*ARTIGO*:
═══

Como nomear a simbiose entre mídia e política? A notícia cobre os fatos ou os fatos obedecem ao desejo de notícia? O que é imprensa e o que é História? O que é virtual e real nesta terra? Media-politics? Polimídia ? Poli-show? A política como teatro. Dancing days: Corpo de baile do Congresso? Malabaristas do Executivo?
Que outra palavra para nomear a idéia atual de “felicidade”? Ser feliz hoje é excluir o mundo em torno, como grades em edifícios de luxo. Ser feliz é pelo “não”. Hoje no Brasil é “não” ver a miséria, “não” se preocupar com o país, “não” acreditar em nada.
Ser feliz: nada ver, nada ouvir. Ouvidos moucos, antolhos, visão seletiva. Neo-felicidade? Ou in-feliz-cidade?
A miséria já foi útil. Diante dela, tínhamos a vantagem da compaixão. Hoje, diante da solução impossível, nossa compaixão virou raiva. O pobre virou um estraga-prazeres. Como chamar o sentimento de tédio e medo diante de um menino de rua na janela do carro? “Compaixão”, não. Ódio e pena? Contra-paixão?

═══

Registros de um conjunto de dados
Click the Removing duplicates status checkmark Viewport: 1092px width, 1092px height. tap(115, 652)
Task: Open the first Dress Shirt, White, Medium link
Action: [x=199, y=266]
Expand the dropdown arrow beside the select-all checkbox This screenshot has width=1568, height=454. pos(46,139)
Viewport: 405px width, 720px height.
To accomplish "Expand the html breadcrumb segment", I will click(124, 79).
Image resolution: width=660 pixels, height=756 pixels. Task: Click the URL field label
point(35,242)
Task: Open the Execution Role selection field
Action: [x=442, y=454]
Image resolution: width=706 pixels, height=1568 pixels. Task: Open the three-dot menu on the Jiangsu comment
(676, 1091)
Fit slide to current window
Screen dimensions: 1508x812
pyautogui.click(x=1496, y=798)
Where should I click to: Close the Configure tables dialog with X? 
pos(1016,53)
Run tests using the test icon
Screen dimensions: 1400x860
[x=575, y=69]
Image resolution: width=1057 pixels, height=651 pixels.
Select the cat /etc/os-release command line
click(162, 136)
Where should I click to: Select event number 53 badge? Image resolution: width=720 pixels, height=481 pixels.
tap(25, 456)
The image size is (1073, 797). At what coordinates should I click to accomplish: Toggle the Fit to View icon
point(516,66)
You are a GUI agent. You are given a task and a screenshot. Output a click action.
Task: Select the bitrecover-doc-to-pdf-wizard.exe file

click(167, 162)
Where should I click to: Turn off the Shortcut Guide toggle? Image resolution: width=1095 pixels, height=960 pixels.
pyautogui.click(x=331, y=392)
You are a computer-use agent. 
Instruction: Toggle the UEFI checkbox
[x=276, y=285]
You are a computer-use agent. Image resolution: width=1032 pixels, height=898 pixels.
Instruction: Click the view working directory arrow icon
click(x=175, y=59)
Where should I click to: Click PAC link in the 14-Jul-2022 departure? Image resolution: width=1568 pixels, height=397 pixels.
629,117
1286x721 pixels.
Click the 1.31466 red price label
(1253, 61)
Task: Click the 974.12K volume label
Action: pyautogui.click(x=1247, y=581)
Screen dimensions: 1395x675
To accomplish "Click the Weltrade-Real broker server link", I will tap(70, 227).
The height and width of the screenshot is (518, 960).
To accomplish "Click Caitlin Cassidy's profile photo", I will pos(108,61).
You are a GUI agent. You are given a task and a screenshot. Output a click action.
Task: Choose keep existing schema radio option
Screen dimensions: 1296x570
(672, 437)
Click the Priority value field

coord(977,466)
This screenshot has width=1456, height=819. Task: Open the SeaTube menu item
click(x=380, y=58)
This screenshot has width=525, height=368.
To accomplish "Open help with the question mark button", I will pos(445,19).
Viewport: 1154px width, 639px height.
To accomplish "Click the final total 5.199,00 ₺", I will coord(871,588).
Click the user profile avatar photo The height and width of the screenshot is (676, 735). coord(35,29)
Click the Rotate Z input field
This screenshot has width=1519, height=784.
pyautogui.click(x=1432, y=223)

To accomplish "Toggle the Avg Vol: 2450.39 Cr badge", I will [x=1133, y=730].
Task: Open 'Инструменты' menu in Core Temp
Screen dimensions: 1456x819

═══

*OBJETIVO PROPOSTO*: Transcreva o trecho do artigo sobre mídia e política compreendido entre "Que outra palavra" e "e pena? Contra-paixão?", inclusive.

*RESULTADO OBTIDO*:
Que outra palavra para nomear a idéia atual de “felicidade”? Ser feliz hoje é excluir o mundo em torno, como grades em edifícios de luxo. Ser feliz é pelo “não”. Hoje no Brasil é “não” ver a miséria, “não” se preocupar com o país, “não” acreditar em nada.
Ser feliz: nada ver, nada ouvir. Ouvidos moucos, antolhos, visão seletiva. Neo-felicidade? Ou in-feliz-cidade?
A miséria já foi útil. Diante dela, tínhamos a vantagem da compaixão. Hoje, diante da solução impossível, nossa compaixão virou raiva. O pobre virou um estraga-prazeres. Como chamar o sentimento de tédio e medo diante de um menino de rua na janela do carro? “Compaixão”, não. Ódio e pena? Contra-paixão?